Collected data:
● ● ● ●

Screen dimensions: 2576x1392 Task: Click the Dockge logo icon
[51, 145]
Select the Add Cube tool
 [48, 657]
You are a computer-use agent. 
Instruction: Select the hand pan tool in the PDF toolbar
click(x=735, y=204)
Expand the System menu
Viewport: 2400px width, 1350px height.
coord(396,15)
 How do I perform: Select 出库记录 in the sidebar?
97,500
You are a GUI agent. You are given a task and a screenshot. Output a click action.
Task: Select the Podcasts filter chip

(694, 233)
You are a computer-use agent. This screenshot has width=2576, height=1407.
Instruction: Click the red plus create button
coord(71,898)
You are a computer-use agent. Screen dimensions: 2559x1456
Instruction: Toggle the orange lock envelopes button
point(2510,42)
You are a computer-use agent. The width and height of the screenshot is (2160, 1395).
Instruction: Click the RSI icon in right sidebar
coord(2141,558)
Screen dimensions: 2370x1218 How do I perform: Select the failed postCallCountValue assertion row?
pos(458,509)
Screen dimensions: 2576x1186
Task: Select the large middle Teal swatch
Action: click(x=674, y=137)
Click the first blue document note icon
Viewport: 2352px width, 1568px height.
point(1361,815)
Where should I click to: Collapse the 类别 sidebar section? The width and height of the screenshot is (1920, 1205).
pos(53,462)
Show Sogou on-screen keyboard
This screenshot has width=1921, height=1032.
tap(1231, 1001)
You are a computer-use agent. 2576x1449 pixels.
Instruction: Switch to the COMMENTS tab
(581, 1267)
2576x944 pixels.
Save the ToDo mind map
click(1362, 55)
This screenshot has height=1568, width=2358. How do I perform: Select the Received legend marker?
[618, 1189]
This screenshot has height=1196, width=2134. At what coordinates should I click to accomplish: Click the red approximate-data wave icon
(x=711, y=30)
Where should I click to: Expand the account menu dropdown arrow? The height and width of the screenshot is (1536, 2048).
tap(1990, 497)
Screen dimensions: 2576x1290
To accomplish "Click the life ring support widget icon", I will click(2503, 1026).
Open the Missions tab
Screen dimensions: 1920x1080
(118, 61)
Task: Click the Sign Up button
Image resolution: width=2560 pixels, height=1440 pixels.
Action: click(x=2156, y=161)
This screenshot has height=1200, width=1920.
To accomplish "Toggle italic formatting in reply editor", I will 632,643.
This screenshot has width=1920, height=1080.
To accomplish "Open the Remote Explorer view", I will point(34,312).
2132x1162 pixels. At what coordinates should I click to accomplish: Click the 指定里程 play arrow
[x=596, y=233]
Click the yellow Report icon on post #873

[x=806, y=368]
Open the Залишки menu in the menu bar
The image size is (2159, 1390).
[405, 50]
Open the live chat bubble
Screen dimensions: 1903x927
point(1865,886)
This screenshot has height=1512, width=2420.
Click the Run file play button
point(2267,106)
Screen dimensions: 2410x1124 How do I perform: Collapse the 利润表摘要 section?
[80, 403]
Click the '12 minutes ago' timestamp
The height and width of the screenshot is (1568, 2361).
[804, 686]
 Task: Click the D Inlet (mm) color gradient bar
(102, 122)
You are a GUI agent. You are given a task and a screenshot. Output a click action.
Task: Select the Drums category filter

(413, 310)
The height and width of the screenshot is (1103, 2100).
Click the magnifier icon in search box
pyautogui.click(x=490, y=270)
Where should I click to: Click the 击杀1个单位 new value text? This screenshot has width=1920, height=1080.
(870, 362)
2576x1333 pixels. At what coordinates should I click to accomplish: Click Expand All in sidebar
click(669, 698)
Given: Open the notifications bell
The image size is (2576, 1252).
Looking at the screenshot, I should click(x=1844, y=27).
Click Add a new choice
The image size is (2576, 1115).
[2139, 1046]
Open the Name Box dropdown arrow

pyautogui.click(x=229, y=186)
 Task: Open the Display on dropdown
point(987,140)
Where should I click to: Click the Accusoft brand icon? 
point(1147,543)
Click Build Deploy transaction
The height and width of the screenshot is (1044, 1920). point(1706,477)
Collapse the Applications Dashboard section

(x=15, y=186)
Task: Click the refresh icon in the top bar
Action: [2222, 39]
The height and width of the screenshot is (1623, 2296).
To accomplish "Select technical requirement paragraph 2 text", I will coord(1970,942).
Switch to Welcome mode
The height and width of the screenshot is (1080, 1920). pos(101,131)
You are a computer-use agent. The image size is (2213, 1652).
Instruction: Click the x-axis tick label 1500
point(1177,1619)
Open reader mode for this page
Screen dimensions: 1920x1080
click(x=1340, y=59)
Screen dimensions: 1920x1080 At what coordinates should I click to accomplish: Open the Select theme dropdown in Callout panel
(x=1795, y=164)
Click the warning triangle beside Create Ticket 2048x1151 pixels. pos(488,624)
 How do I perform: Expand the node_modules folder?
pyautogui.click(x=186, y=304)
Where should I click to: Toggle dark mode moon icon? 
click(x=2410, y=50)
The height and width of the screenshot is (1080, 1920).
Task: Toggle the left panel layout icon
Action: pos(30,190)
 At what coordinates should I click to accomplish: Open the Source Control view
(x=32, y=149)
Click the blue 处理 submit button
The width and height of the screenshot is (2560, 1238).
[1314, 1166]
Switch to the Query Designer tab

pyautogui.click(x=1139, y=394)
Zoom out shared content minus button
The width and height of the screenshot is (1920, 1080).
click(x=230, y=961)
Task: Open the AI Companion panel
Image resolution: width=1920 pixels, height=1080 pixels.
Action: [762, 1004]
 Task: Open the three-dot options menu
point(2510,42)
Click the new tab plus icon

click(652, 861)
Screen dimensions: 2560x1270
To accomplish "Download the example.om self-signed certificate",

● ● ● ●

Look above for the line holding "Save the ToDo mind map" and the line holding "Open the Missions tab", then output exactly those two lines and every line between them, nothing more.

Save the ToDo mind map
click(1362, 55)
This screenshot has height=1568, width=2358. How do I perform: Select the Received legend marker?
[618, 1189]
This screenshot has height=1196, width=2134. At what coordinates should I click to accomplish: Click the red approximate-data wave icon
(x=711, y=30)
Where should I click to: Expand the account menu dropdown arrow? The height and width of the screenshot is (1536, 2048).
tap(1990, 497)
Screen dimensions: 2576x1290
To accomplish "Click the life ring support widget icon", I will click(2503, 1026).
Open the Missions tab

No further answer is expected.